With little fanfare, three organizations that set international standards for global companies agreed in July on a single standard for the equipment used in supplying shore power to vessels at berth.
The International Standard for High Voltage Shore Connection Systems hasn’t created many waves in the maritime industry because California is the only place in the world that has mandated a timeline for operating vessels from shore-side electrical power while at berth.
However, a number of countries in Europe and Asia view the environmental initiative known as cold-ironing as the best way to reduce harmful nitrogen oxide, sulfur oxide, particulate matter and greenhouse gases from vessels at berth.
Now all ports and shipping lines that have been considering the use of shore-side electrical power have a single standard for the equipment that would allow vessels at berth to “plug in” to electrical grids that would power the ships’ lights, ventilation, communications, pumps and other functions.
The International Standards Organization, the International Electrotechnical Commission and the Institute of Electrical and Electronics Engineers published the standard in July after working on it for six years.
Maersk Line, the world’s largest container line, had representatives at the meetings where the standard was developed. Container ships operate globally, and Maersk, like other carriers, didn’t want to see ports in different countries installing different shore power systems each to their own liking.
“To be effective, there has to be a global standard,” said Lee Kindberg, Maersk’s environmental director. In the years ahead, vessels equipped to operate from shore power will be able to call at any port in any country that develops a system for delivering electricity to ships.
Eric Caris, assistant director of business development at the Port of Los Angeles, participated in the international meetings that developed the single standard. He estimates that about 300 container ships in the global fleet are equipped with cold-ironing capability or have been designed so the electrical systems can be installed easily.

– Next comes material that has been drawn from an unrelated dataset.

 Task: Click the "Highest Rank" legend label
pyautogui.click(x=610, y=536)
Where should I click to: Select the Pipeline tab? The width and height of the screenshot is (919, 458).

The ports of Los Angeles and Long Beach in their joint 2006 Clean Air Action Plan led the way in the phasing in of shore power, and the California Air Resources Board has since published a timeline that covers Oakland as well as the Southern California ports.
The CARB timeline requires that by Jan. 1, 2014, 50 percent of container vessel calls achieve a 50 percent reduction in emissions. The standard increases to 70 percent of container vessel visits achieving a 70 percent reduction in emissions by Jan. 1, 2017, and 80 percent of vessel calls achieving an 80 percent reduction by Jan. 1, 2020.
The rule applies to vessel fleets that make at least 25 calls a year at the ports of Los Angeles, Long Beach or Oakland. Most shipping lines in the trans-Pacific maintain weekly services, so their services to California ports will fall under the CARB requirement.
Shore power eliminates vessel pollution while the ship is at berth, according to a fact sheet published by the Port of Long Beach. Overall pollution declined 95 percent when the emissions from the power plant that generates the electricity are included, the port stated. The Bay Area Air Quality Management District estimates container vessel pollution in Oakland will decline by 33 million tons a year because of the CARB mandate.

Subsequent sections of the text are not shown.